Hi, there! Welcome to Zhengjia Xu's page!

Personal Toy Porjects

1. Didide: A toy project for Chinese character correcting

Image source: ABC MANDARIN MISSION

Didide is a project created by me to correct the misuse of the homophones 的, 地, and 得, which are often confused by beginners of Chinese and those who are careless. Source code can be found at GitHub.

python playground.py "我觉的我烦的有点难过,因为我得培根忘记吃了" "didide_model.pt"
# the output'd be: 我觉得我烦得有点难过,因为我的培根忘记吃了
python playground.py "我觉的我烦的有点难过,因为我得培根忘记吃了,而且这种东西得营养一般般,但是好吃的哟!我天天早上开心的享受它的味道,开心的受不鸟哩!我咔咔的吃,吃的要满嘴流油 ,哈哈哈,痛快放肆的吃" "didide_model.pt"
# the output'd be: 我觉得我烦得有点难过,因为我的培根忘记吃了,而且这种东西的营养一般般,但是好吃的哟!我天天早上开心地享受它的味道,开心得受不鸟哩!我咔咔地吃,吃得要满嘴流油,哈哈哈,痛快放肆地吃
python playground.py "我要飛的更高,測試一下繁體預測的對不對,分類的還不錯"# the output'd be: 我要飛得更高,測試一下繁體預測的對不對,分類得還不錯# also works well with traditional Chinese. Yeah, it's because they have same input ids actually.

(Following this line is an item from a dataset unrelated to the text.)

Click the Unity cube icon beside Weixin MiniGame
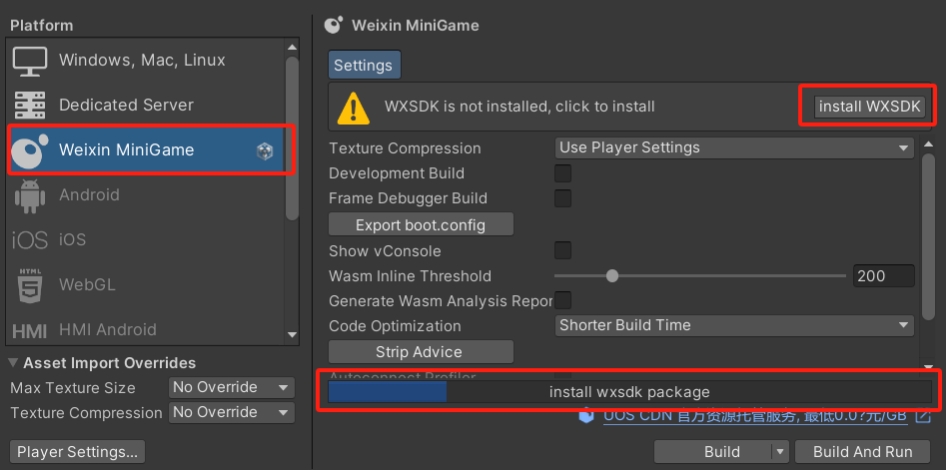 point(265,151)
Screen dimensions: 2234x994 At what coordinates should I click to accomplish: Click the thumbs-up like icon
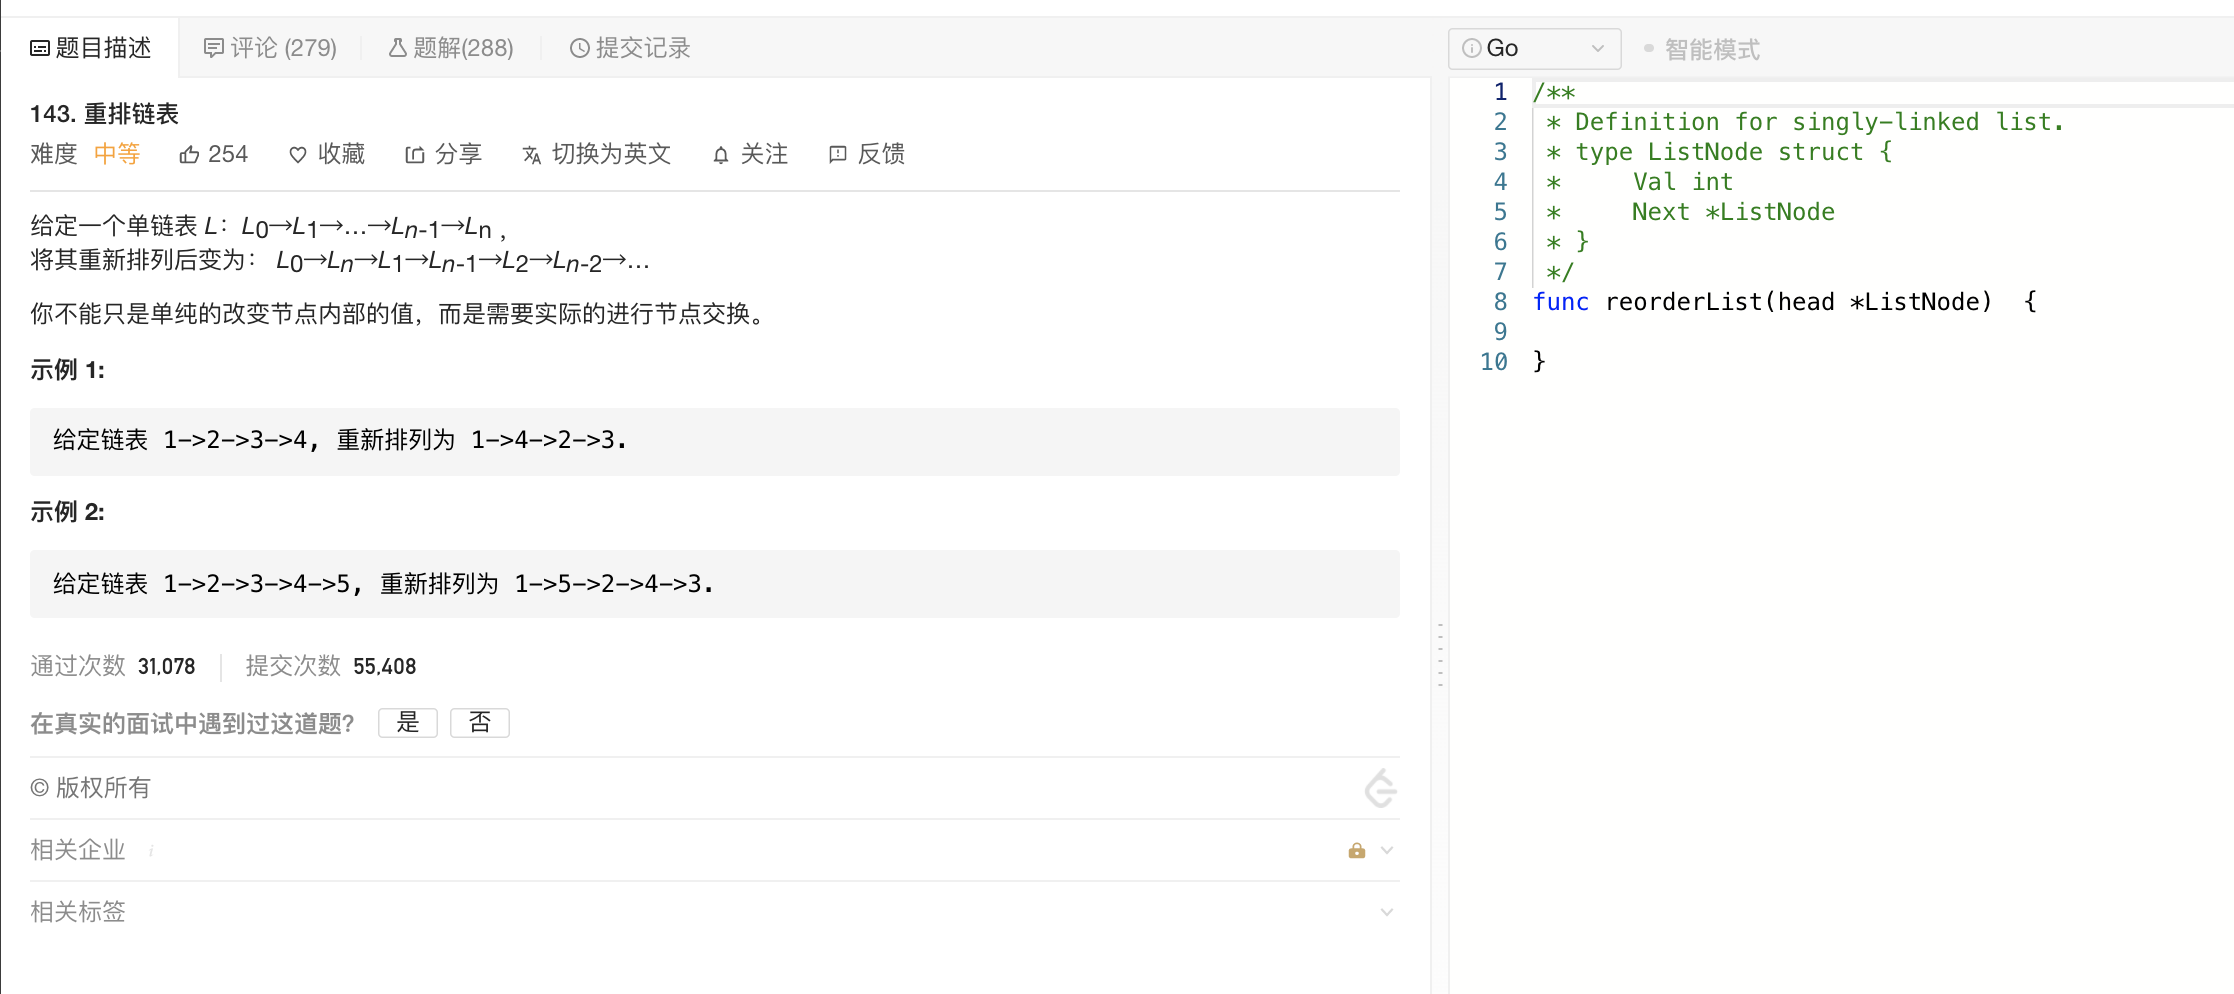coord(189,155)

The motivation for me to do the project was to try to make a real-world application with my software knowledge. Since the Chinese characters 的, 地, 得 share the same pinyin “de” in Mandarin, so it’s easy to type wrong. The misuse of the three characters is very common on the Internet, sometimes even generating ambiguity. Though seems most people think that it’s not a big deal, I still prefer using the correct grammar. So, I wrote this toy project. The project is not perfect, but it’s still a good start for me to learn how to make a real-world application with programming.

2. Shutheblanksup: a VSCode extension

When I first started programming, I didn’t like the spaces that appeared after the IDE reformatted the code, so I wrote this extension, which can delete those spaces. But now I’m used to these spaces, in fact, I even write the spaces to format codes manually.